**WORK REQUIRED:** Only one portion of the data is to be written out: from the line bearing "Task: Select the database name radio option" through the line bearing "Task: Open the sidebar item ending in 'ell'". Write it exactly as it appears.

───── DATA RECORDS

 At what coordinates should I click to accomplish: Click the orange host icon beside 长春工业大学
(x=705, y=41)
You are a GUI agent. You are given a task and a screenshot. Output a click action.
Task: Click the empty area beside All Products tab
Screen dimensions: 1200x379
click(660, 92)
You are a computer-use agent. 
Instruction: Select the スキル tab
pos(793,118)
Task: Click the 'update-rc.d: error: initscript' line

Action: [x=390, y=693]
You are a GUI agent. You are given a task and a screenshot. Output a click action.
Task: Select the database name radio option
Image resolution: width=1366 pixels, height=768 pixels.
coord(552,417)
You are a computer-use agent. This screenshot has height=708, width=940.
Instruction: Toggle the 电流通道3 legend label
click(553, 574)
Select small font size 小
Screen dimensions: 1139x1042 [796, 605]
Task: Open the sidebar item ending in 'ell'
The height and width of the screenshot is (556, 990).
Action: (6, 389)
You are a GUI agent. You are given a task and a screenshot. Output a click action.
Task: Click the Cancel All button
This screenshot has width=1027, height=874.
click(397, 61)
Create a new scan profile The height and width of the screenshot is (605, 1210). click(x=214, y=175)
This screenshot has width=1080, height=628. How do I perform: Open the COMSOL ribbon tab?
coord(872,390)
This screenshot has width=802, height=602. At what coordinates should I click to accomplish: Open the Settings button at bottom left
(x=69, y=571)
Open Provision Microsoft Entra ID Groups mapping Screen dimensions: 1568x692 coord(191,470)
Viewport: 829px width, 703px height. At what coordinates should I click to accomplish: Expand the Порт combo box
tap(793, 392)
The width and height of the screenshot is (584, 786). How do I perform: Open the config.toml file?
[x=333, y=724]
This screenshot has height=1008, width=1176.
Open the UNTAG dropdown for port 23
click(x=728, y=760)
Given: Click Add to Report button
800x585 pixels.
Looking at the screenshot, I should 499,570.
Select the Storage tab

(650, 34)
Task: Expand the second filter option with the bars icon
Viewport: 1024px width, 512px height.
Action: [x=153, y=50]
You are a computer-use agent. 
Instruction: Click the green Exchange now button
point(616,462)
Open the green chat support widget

──────────

**WRITTEN ANSWER:**
Task: Select the database name radio option
Image resolution: width=1366 pixels, height=768 pixels.
coord(552,417)
You are a computer-use agent. This screenshot has height=708, width=940.
Instruction: Toggle the 电流通道3 legend label
click(553, 574)
Select small font size 小
Screen dimensions: 1139x1042 [796, 605]
Task: Open the sidebar item ending in 'ell'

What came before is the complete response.